TASK STATEMENT.
Restate, exactly as written, the entries below from the line that holds "You are a computer-use agent. This" through the line that holds "The width and". Pictures are not part of the copy.

RECORDS PROVIDED.
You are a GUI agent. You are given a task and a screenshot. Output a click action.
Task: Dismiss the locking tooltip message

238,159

--

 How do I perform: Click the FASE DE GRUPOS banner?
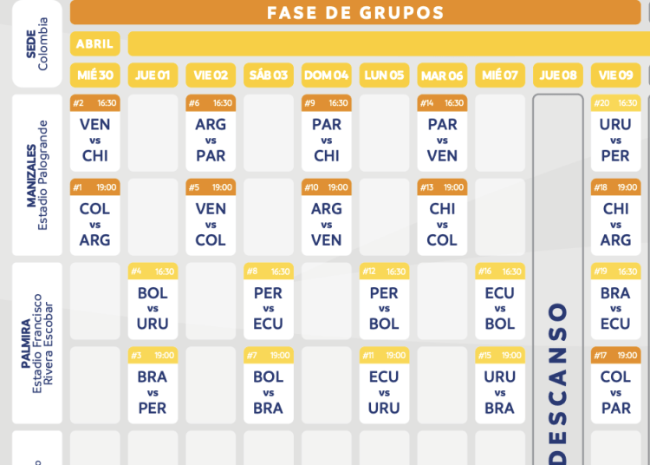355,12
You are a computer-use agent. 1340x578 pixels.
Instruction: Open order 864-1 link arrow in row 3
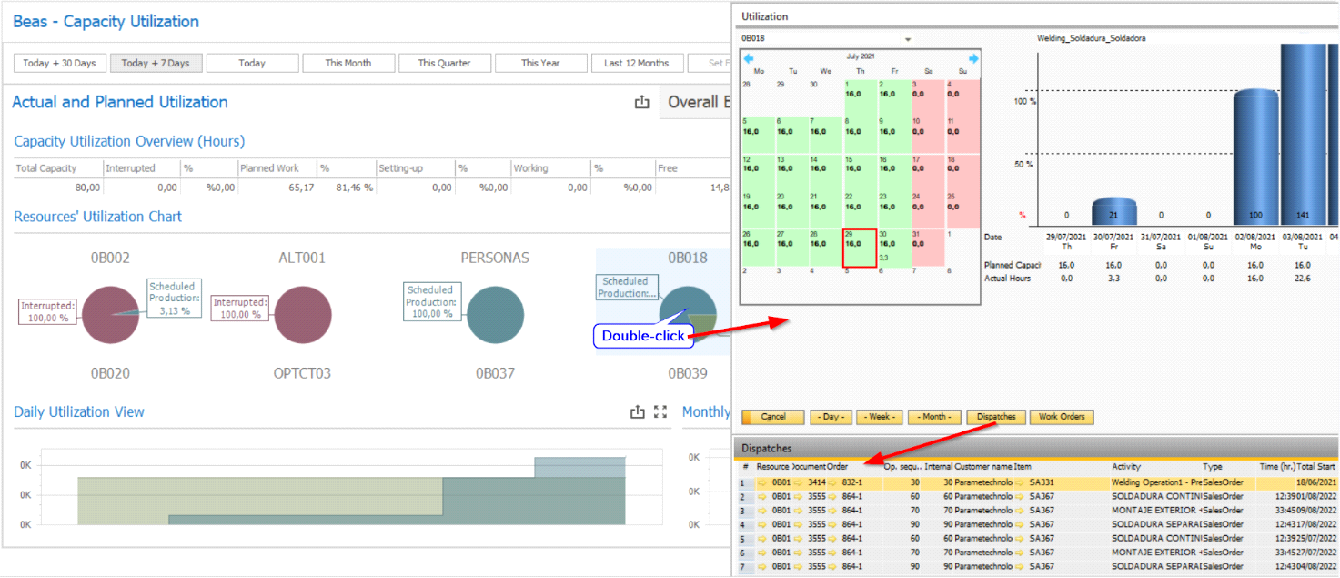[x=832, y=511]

* * *

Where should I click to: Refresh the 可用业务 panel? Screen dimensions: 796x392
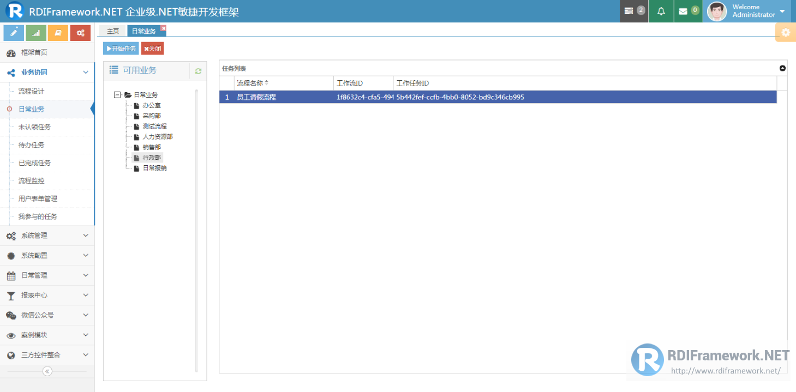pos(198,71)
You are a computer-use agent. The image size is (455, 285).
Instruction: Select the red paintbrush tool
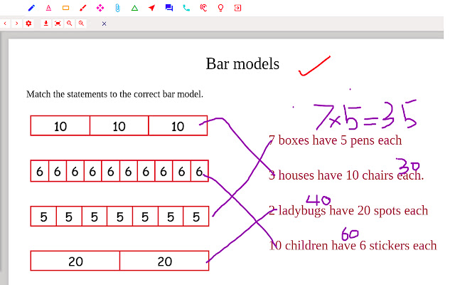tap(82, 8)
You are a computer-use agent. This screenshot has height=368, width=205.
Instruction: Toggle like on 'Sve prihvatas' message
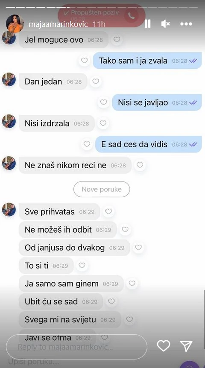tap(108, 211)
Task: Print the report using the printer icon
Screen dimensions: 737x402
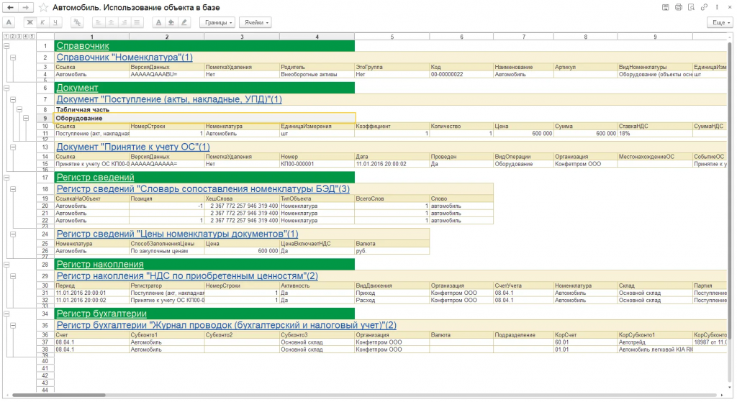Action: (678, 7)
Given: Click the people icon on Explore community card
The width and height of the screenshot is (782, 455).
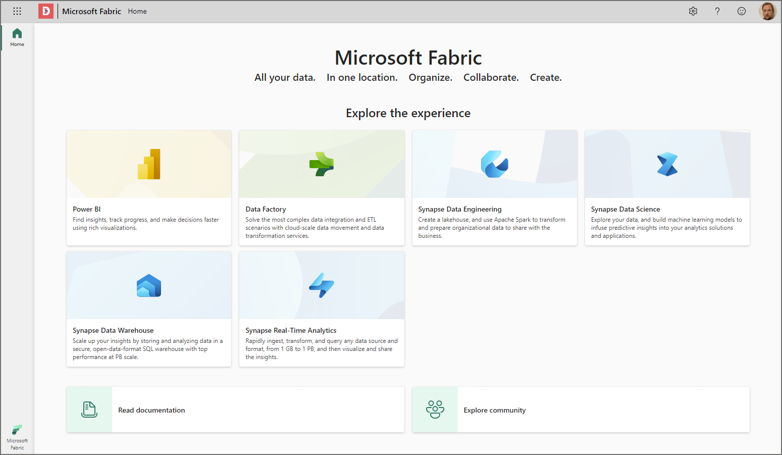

RESPONSE TO THIS TASK.
You are a computer-use agent. This screenshot has height=368, width=205.
Instruction: Toggle like on 'Sve prihvatas' message
tap(108, 211)
Task: Print the report using the printer icon
Screen dimensions: 737x402
Action: (678, 7)
Given: Click the people icon on Explore community card
The width and height of the screenshot is (782, 455).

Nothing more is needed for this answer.